• _What to do_
Rewrite the items below, switching every "Viewport" to "Display" and leaving everything else unchanged.
-- start of Material to process --
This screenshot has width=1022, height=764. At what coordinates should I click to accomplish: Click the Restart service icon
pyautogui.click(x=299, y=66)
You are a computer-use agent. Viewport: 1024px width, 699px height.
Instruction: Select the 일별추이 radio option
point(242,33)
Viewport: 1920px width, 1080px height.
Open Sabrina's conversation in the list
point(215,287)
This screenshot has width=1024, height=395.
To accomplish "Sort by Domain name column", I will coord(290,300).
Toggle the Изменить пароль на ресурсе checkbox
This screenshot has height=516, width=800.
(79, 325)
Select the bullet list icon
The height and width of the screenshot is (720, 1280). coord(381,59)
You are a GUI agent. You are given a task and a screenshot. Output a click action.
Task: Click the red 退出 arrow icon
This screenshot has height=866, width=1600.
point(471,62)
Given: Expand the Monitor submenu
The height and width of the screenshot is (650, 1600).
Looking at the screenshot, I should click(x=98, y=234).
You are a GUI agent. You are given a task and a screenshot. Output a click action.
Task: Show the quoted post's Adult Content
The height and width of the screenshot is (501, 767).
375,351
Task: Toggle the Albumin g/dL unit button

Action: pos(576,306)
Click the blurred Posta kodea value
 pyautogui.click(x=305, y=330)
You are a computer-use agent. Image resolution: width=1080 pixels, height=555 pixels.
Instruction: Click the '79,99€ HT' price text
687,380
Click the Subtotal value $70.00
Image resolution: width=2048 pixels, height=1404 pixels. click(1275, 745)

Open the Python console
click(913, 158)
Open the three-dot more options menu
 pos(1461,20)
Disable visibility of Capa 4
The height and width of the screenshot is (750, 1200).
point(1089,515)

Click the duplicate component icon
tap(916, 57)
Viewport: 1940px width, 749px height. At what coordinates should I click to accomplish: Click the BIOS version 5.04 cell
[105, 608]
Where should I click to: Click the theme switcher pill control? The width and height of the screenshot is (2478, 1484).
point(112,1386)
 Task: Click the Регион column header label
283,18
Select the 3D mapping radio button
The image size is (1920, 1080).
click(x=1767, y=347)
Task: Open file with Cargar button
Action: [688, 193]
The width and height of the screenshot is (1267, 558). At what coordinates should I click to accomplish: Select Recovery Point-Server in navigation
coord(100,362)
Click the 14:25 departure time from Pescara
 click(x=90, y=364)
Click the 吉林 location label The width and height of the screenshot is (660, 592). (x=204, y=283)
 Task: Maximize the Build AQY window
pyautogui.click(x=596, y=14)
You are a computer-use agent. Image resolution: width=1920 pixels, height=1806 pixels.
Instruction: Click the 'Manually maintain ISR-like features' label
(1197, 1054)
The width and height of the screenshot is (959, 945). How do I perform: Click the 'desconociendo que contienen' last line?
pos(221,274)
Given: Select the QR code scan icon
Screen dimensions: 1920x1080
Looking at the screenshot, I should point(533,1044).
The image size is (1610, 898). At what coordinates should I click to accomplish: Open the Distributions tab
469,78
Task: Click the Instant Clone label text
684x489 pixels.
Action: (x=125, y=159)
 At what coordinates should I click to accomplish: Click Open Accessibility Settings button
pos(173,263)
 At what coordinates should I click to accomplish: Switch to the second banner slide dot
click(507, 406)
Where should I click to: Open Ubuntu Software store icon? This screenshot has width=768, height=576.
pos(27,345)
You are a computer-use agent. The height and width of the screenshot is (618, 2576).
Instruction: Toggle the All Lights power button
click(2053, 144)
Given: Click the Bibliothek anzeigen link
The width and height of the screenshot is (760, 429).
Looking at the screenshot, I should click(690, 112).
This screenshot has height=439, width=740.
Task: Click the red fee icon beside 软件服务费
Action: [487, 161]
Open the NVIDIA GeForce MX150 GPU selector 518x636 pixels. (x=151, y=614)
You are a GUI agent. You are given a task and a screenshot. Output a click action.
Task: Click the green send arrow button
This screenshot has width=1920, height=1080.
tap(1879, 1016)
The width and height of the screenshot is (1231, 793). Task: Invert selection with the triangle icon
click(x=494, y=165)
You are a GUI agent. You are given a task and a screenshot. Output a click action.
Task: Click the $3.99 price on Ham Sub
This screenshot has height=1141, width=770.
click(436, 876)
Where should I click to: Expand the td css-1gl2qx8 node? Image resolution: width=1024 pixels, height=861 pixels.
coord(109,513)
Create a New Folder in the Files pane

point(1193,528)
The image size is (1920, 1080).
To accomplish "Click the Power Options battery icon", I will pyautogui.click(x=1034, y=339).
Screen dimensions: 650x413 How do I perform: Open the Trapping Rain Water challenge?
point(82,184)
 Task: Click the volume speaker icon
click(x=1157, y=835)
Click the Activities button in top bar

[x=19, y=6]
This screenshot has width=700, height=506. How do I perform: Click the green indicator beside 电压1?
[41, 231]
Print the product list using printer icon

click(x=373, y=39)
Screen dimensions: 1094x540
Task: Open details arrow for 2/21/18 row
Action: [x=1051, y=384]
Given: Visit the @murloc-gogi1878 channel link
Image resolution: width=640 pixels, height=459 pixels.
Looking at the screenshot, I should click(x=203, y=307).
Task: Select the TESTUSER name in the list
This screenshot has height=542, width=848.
-- end of Material to process --
• _Result of the exercise_
This screenshot has width=1022, height=764. At what coordinates should I click to accomplish: Click the Restart service icon
pyautogui.click(x=299, y=66)
You are a computer-use agent. Display: 1024px width, 699px height.
Instruction: Select the 일별추이 radio option
point(242,33)
Display: 1920px width, 1080px height.
Open Sabrina's conversation in the list
point(215,287)
This screenshot has width=1024, height=395.
To accomplish "Sort by Domain name column", I will coord(290,300).
Toggle the Изменить пароль на ресурсе checkbox
This screenshot has height=516, width=800.
(79, 325)
Select the bullet list icon
The height and width of the screenshot is (720, 1280). coord(381,59)
You are a GUI agent. You are given a task and a screenshot. Output a click action.
Task: Click the red 退出 arrow icon
This screenshot has height=866, width=1600.
point(471,62)
Given: Expand the Monitor submenu
The height and width of the screenshot is (650, 1600).
Looking at the screenshot, I should click(x=98, y=234).
You are a GUI agent. You are given a task and a screenshot. Output a click action.
Task: Show the quoted post's Adult Content
The height and width of the screenshot is (501, 767).
375,351
Task: Toggle the Albumin g/dL unit button

Action: pos(576,306)
Click the blurred Posta kodea value
 pyautogui.click(x=305, y=330)
You are a computer-use agent. Image resolution: width=1080 pixels, height=555 pixels.
Instruction: Click the '79,99€ HT' price text
687,380
Click the Subtotal value $70.00
Image resolution: width=2048 pixels, height=1404 pixels. click(1275, 745)

Open the Python console
click(913, 158)
Open the three-dot more options menu
 pos(1461,20)
Disable visibility of Capa 4
The height and width of the screenshot is (750, 1200).
point(1089,515)

Click the duplicate component icon
tap(916, 57)
Display: 1940px width, 749px height. At what coordinates should I click to accomplish: Click the BIOS version 5.04 cell
[105, 608]
Where should I click to: Click the theme switcher pill control? The width and height of the screenshot is (2478, 1484).
point(112,1386)
 Task: Click the Регион column header label
283,18
Select the 3D mapping radio button
The image size is (1920, 1080).
click(x=1767, y=347)
Task: Open file with Cargar button
Action: [688, 193]
The width and height of the screenshot is (1267, 558). At what coordinates should I click to accomplish: Select Recovery Point-Server in navigation
coord(100,362)
Click the 14:25 departure time from Pescara
 click(x=90, y=364)
Click the 吉林 location label The width and height of the screenshot is (660, 592). (x=204, y=283)
 Task: Maximize the Build AQY window
pyautogui.click(x=596, y=14)
You are a computer-use agent. Image resolution: width=1920 pixels, height=1806 pixels.
Instruction: Click the 'Manually maintain ISR-like features' label
(1197, 1054)
The width and height of the screenshot is (959, 945). How do I perform: Click the 'desconociendo que contienen' last line?
pos(221,274)
Given: Select the QR code scan icon
Screen dimensions: 1920x1080
Looking at the screenshot, I should point(533,1044).
The image size is (1610, 898). At what coordinates should I click to accomplish: Open the Distributions tab
469,78
Task: Click the Instant Clone label text
684x489 pixels.
Action: (x=125, y=159)
 At what coordinates should I click to accomplish: Click Open Accessibility Settings button
pos(173,263)
 At what coordinates should I click to accomplish: Switch to the second banner slide dot
click(507, 406)
Where should I click to: Open Ubuntu Software store icon? This screenshot has width=768, height=576.
pos(27,345)
You are a computer-use agent. The height and width of the screenshot is (618, 2576).
Instruction: Toggle the All Lights power button
click(2053, 144)
Given: Click the Bibliothek anzeigen link
The width and height of the screenshot is (760, 429).
Looking at the screenshot, I should click(690, 112).
This screenshot has height=439, width=740.
Task: Click the red fee icon beside 软件服务费
Action: [487, 161]
Open the NVIDIA GeForce MX150 GPU selector 518x636 pixels. (x=151, y=614)
You are a GUI agent. You are given a task and a screenshot. Output a click action.
Task: Click the green send arrow button
This screenshot has width=1920, height=1080.
tap(1879, 1016)
The width and height of the screenshot is (1231, 793). Task: Invert selection with the triangle icon
click(x=494, y=165)
You are a GUI agent. You are given a task and a screenshot. Output a click action.
Task: Click the $3.99 price on Ham Sub
This screenshot has height=1141, width=770.
click(436, 876)
Where should I click to: Expand the td css-1gl2qx8 node? Image resolution: width=1024 pixels, height=861 pixels.
coord(109,513)
Create a New Folder in the Files pane

point(1193,528)
The image size is (1920, 1080).
To accomplish "Click the Power Options battery icon", I will pyautogui.click(x=1034, y=339).
Screen dimensions: 650x413 How do I perform: Open the Trapping Rain Water challenge?
point(82,184)
 Task: Click the volume speaker icon
click(x=1157, y=835)
Click the Activities button in top bar

[x=19, y=6]
This screenshot has width=700, height=506. How do I perform: Click the green indicator beside 电压1?
[41, 231]
Print the product list using printer icon

click(x=373, y=39)
Screen dimensions: 1094x540
Task: Open details arrow for 2/21/18 row
Action: [x=1051, y=384]
Given: Visit the @murloc-gogi1878 channel link
Image resolution: width=640 pixels, height=459 pixels.
Looking at the screenshot, I should click(x=203, y=307).
Task: Select the TESTUSER name in the list
This screenshot has height=542, width=848.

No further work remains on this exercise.